Given passage Start Marker

- Born: November 7, 1943 North Platte, Nebraska, U.S.
- Died: June 24, 2023 (aged 79) Omaha, Nebraska, U.S.
- Occupations: Nurse, nursing educator, college administrator, medical researcher
- Known for: Braden Scale for Predicting Pressure Ulcer Risk

= Barbara Braden =

American medical researcher

Barbara J. Braden (November 7, 1943 – June 24, 2023) was an American nurse, nurse educator, college administrator, and medical researcher. She was co-developer of the Braden Scale for Predicting Pressure Ulcer Risk, and held several administrative positions at Creighton University, including dean of the Graduate School from 1995 to 2006, and dean of the College of Professional Studies from 2002 to 2011. She was inducted into the Nebraska Nursing Hall of Fame.

==Early life and education==
Braden was born in North Platte, Nebraska, the daughter of William Braden and Norene Klosen Braden (later Duggan). Her father died in Germany during World War II, and she was raised by her widowed mother on her grandparents' farm near Stapleton, Nebraska, and in Griswold, Iowa after her mother remarried. She graduated from Mount Loretto High School in Council Bluffs, Iowa. She trained as a nurse at St. Joseph's School of Nursing in Omaha, graduated from Creighton University with a bachelor's degree in nursing in 1973, and earned a master's degree in nursing from the University of California, San Francisco in 1975. She completed doctoral studies at the University of Texas at Austin in 1988.

Given passage End Marker
Data supplied Start Marker

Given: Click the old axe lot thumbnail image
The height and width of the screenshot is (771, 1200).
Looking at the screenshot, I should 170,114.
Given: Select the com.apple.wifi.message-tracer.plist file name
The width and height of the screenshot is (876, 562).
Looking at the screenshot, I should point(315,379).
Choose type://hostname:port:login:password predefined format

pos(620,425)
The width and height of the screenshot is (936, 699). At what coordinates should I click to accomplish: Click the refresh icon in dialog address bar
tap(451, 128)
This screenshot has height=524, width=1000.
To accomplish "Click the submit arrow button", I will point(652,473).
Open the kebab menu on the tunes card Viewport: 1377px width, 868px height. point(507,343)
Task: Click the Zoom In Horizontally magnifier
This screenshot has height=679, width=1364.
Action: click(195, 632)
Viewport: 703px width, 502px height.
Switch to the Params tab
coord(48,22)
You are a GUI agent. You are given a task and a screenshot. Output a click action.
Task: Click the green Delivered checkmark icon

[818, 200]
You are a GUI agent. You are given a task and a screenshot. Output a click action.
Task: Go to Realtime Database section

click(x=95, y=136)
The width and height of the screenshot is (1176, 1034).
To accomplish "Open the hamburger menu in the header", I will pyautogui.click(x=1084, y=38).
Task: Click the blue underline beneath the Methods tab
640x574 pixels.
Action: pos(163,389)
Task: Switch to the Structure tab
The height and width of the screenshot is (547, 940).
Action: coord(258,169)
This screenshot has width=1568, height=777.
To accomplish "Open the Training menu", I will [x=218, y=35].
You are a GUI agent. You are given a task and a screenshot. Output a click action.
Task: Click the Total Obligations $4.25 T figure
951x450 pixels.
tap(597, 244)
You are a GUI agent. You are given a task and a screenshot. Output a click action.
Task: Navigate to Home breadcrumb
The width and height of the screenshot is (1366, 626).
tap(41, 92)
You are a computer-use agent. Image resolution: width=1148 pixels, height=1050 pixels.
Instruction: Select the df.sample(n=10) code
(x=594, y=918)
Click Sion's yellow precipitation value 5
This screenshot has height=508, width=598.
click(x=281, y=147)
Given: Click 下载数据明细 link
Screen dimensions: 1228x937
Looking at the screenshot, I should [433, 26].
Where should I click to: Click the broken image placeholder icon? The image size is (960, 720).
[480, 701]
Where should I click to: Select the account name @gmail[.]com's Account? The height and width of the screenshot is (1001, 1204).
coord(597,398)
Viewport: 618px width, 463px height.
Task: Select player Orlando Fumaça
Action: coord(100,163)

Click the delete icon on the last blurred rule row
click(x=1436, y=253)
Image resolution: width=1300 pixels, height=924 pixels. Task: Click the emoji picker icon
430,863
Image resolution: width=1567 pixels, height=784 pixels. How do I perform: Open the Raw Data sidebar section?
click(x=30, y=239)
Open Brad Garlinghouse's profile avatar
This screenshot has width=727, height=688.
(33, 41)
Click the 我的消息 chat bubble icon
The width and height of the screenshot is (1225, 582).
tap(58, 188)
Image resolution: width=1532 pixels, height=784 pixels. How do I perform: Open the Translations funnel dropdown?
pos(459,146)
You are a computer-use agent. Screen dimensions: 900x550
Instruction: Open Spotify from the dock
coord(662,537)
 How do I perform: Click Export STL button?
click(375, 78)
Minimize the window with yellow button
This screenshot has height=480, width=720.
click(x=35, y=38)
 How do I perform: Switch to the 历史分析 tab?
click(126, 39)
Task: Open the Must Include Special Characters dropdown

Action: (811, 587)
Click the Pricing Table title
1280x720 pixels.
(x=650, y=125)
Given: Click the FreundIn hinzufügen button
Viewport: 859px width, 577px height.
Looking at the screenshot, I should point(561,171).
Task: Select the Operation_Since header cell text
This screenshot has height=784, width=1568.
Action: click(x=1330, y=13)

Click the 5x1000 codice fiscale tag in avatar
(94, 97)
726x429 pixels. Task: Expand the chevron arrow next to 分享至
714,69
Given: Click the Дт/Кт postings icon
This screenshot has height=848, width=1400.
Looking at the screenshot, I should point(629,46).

Data supplied End Marker

● Problem set
a - According to the Barbara Braden biography, which university granted her master's degree in nursing, and in what year?
b - Write the next part of the Barbara Braden biography, picking up after its last sentence.

● Answer section
a - The University of California, San Francisco, in 1975.

b -
==Career==
At Creighton University, Braden was a professor of medical surgical nursing. She was dean of the Graduate School from 1995 to 2006, interim academic vice president in 2002, and dean of the College of Professional Studies from 2002 until her retirement in 2011. She received the College of Nursing Alumni Merit Award in 1989, the Distinguished Administrator Service Award in 2008, and the Alumni Achievement Citation in 2013.

As part of her dissertation research, Braden and Nancy Bergstrom developed the Braden Scale for Predicting Pressure Ulcer Risk in 1987, an assessment tool which was soon widely used in healthcare facilities, including hospitals and nursing homes. She founded a company, Prevention Plus, for marketing educational and support materials related to use of the Braden Scale.

Braden was a fellow of the American Academy of Nursing. She was inducted into the Nebraska Nursing Hall of Fame. In 1991, she was named a "Woman of Distinction" by the Omaha YWCA. In 2001, she received a lifetime achievement award from European Pressure Ulcer Advisory Panel. She served on the boards of the Madonna Rehabilitation Hospitals and the Nebraska AIDS Project.

==Publications==
- "A Conceptual Schema for the Study of the Etiology of Pressure Sores" (1987, with Nancy Bergstrom)
- "A Clinical Trial of the Braden Scale for Predicting Pressure Sore Risk" (1987, with Nancy Bergstrom and Pamela J. Demuth)
- "Clinical Utility of the Braden Scale for Predicting Pressure Sore Risk" (1989, with Nancy Bergstrom)
- "A Prospective Study of Pressure Sore Risk among Institutionalized Elderly" (1992, with Nancy Bergstrom)
- Predictive validity of the Braden scale for pressure sore risk in a nursing home population" (1994, with Nancy Bergstrom)
- "Predicting Pressure Ulcer Risk: A Multisite Study of the Predictive Validity of the Braden Scale" (1998, with Nancy Bergstrom, Mildred Kemp, Mary Champagne, and Elizabeth Ruby)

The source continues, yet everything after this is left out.